Dear Friends,
How are you in these difficult times?
I have one last post on the topic of Terry and some lessons learned.
Money
Not everyone can save and invest as Terry could. She could have stretched her budget and lived in more upscale places, done a lot of shopping and travel but she grew up during the Depression and learned a lot about saving pennies, budgeting and investing. None of her investments were risky and she kept them for a long time, riding out the ups and downs of the American economy. She had money to enjoy retirement and money to use in those last years when she needed help. Continuous care residences are expensive and insurance doesn’t cover them.
Medical
She had great insurance. This is not a political statement - it’s a reality of life that treatment is expensive and we don’t all have access. Get the best insurance you can and go to the doctor early before your condition gets worse.
Take the medicine you need and follow the instructions. Antibiotics don’t work if you take 1/10 of the recommended dose and then stop. Keep a list including your prescriptions, vitamins and over-the-counter medicine. If your list is getting complicated, long, and you are afraid you might forget, keep a copy of the list with your medicine and use pillboxes. Bring the list to each doctor’s appointment. They all ask for this information and if you are unwell, you might miss something.
If you’re concerned about hearing the doctor properly and adequately giving them information, if you are ill and unsure you'll remember instructions, someone else should be in the room with you.
Start to research where you would go if you think it’s time or listen to feedback from others who know you. Let your feelings be known and document if you can.
Think about who would make decisions for your finances and health and complete the proper paperwork. Terry had a completed Power of Attorney form and that was helpful for banking.
The Mayo Clinic has a great post about Living Wills and Advanced Directives to help you learn about these issues and processes. Have a frank discussion with your doctor and loved ones about what the options mean and which ones you have selected. The more paperwork and decisions in place, the easier it is for your loved ones to carry out your wishes. Different states have different laws and requirements, so if you move, find out if you have to make changes.

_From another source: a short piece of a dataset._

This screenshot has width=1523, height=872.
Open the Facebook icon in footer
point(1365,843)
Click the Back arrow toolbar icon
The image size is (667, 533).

Make death plans. Some may donate bodies to medical science, others will choose burial or cremation. There are additional options such as headstone or plaque, ground or columbarium, scattered ashes or remaining in a container on a mantle. If you choose cremation, having a specified place to put cremains is a wise idea. If you want to be on a mantle, when your survivor dies, someone else has to decide what to do with your cremains. It’s burdensome.

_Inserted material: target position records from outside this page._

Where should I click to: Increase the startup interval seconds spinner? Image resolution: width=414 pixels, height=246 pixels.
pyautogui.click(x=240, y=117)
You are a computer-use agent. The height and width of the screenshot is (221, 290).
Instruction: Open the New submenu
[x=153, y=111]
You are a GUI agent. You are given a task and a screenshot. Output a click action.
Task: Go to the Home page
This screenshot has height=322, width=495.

Do you want a traditional funeral? Celebration of life? Obituary? These choices are to provide documentation and comfort for family and friends. You can present your wishes in advance in writing. One of the most interesting obituaries I saw was composed by the deceased who reflected on his life during a long illness. His humor, his proudest moments among is family and friends were noted. He expressed who he was in the years between the “dash” in his life, the dash being the mark between birth and death on the tombstone.

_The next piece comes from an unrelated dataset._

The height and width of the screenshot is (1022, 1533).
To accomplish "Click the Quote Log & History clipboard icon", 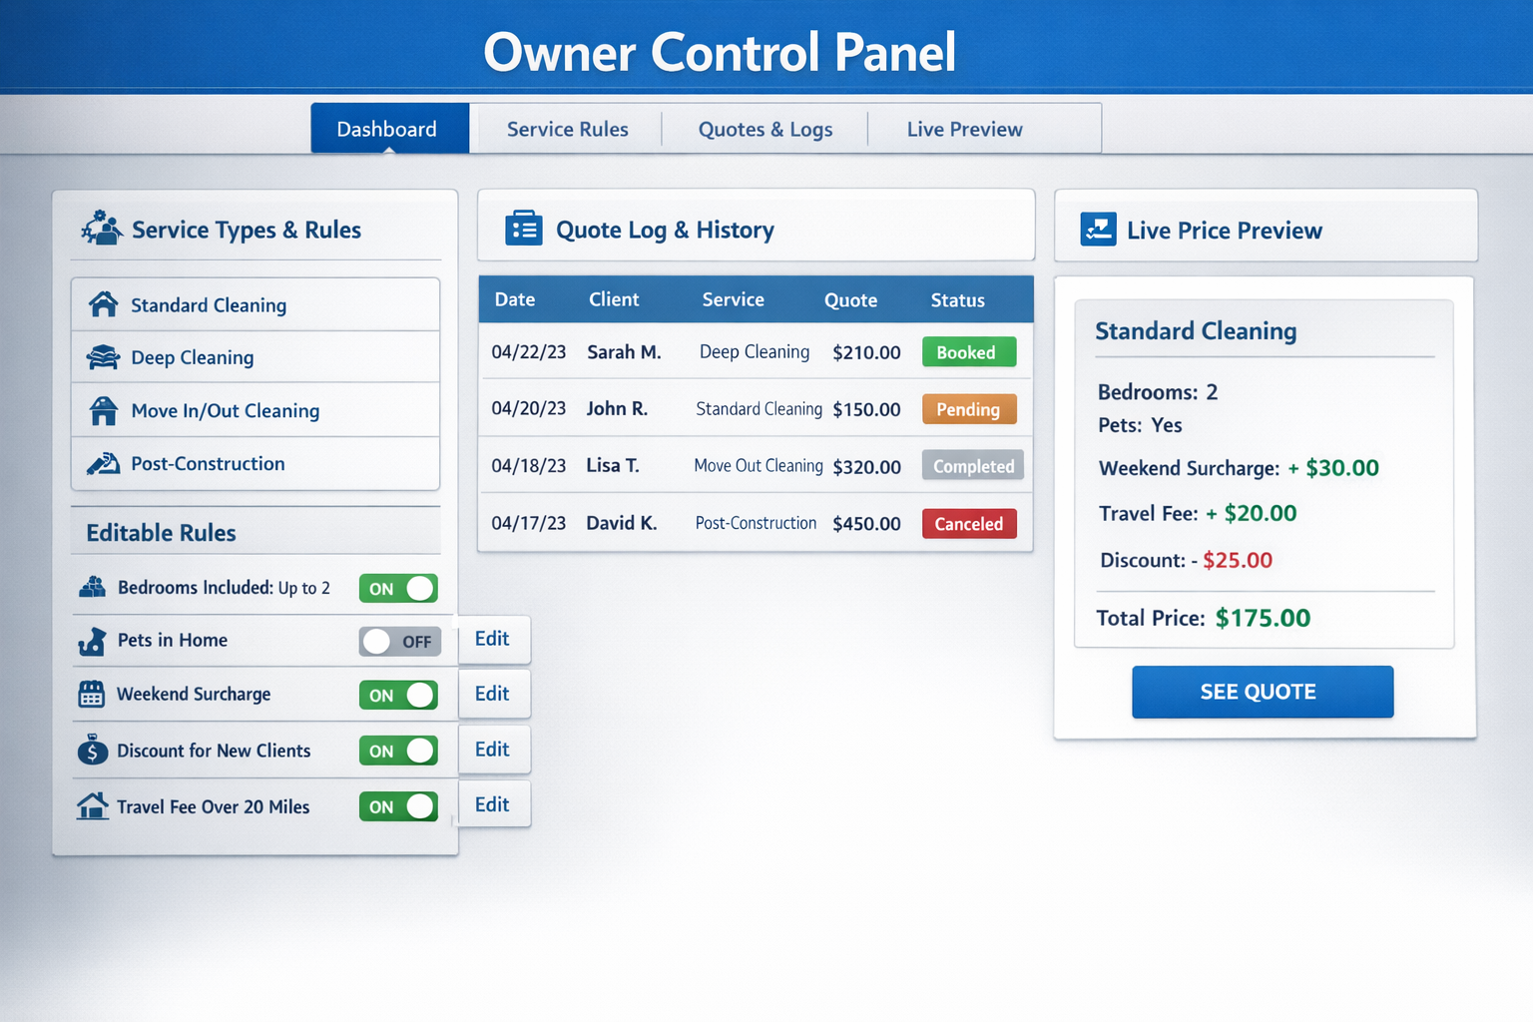I will 523,228.
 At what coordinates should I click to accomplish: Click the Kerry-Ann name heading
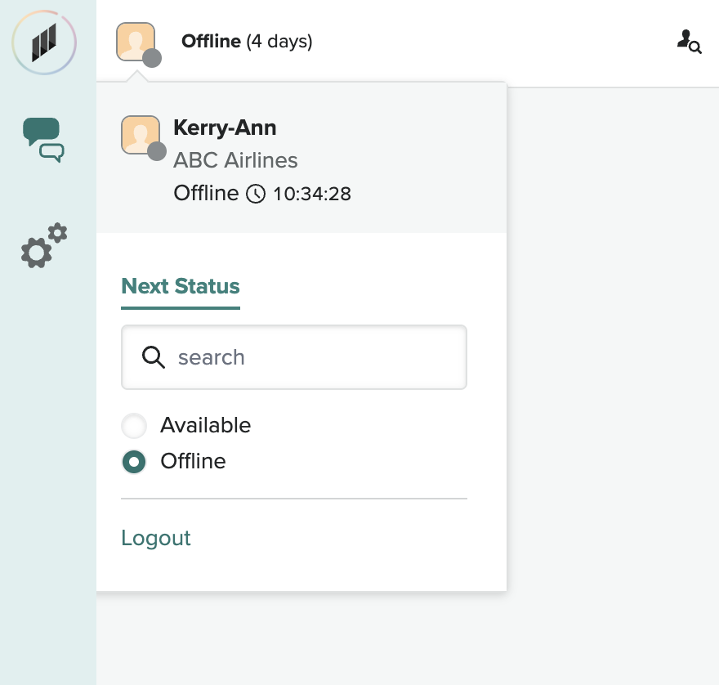225,128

Whatever you decide, make those plans in advance. Loved ones will have enough emotion and details to tend to without sitting in offices reviewing options and do not need to guess about your wishes.
I have attended the funerals of my parents and both of my sisters. The stories I heard from their friends and other family members were a great way to celebrate their lives and hear what they meant to others. It is both comforting and inspiring to learn from others in a formal situation one last time.
Your Stuff
I have seen and experienced this: no one wants your stuff. Furniture is one thing, but I want to talk for a minute about other stuff.
Mama didn’t have much paperwork. She regularly discarded paid bills once the checks cleared and didn’t keep things longer than necessary by law. My sisters had a lot of papers from work and home and sorting through all of that was very demanding for their adult children. I moved toward autopay and paperless billing several years ago and the convenience and the idea of not drowning in paperwork is great for me and my (very far in the future, I hope) survivors.
Emotions and Grief
I went to an Alzheimers Support Group and the leader mentioned “grief and relief” when someone dies of a disease that has tortured the mind and/or the body. I don't know what others feel but I experienced this with loved ones who had lingering illness.
Sudden loss is very different and in these COVID-19 times, survivors may not have those public services in person and may not have the comforting touch or hug. It's hard for mourners. Online services are helpful but no substitute for our needs as people.
I found it helpful to identify online forums for certain illness and life situations and the information and support I felt (and gave) was priceless.
The heart has no clock and we can be triggered into loss, dismay and mourning when hearing a song, a joke you want to share, seeing old letters and photos or even some movies. If you experience this loss and mourning even years after loss, it's normal. It's also normal to remember your loved ones with smiles and even jokes.
There are times when you should get help from a support group or professional if you find you cannot climb out of your sorrow, if you're depressed. Seeking help is a good thing.
My friends, I've explored this unexpected topic of aging, accommodating, seeking help and ultimately mourning and it is quite a bit different from my original intentions of identifying resources for considering retirement.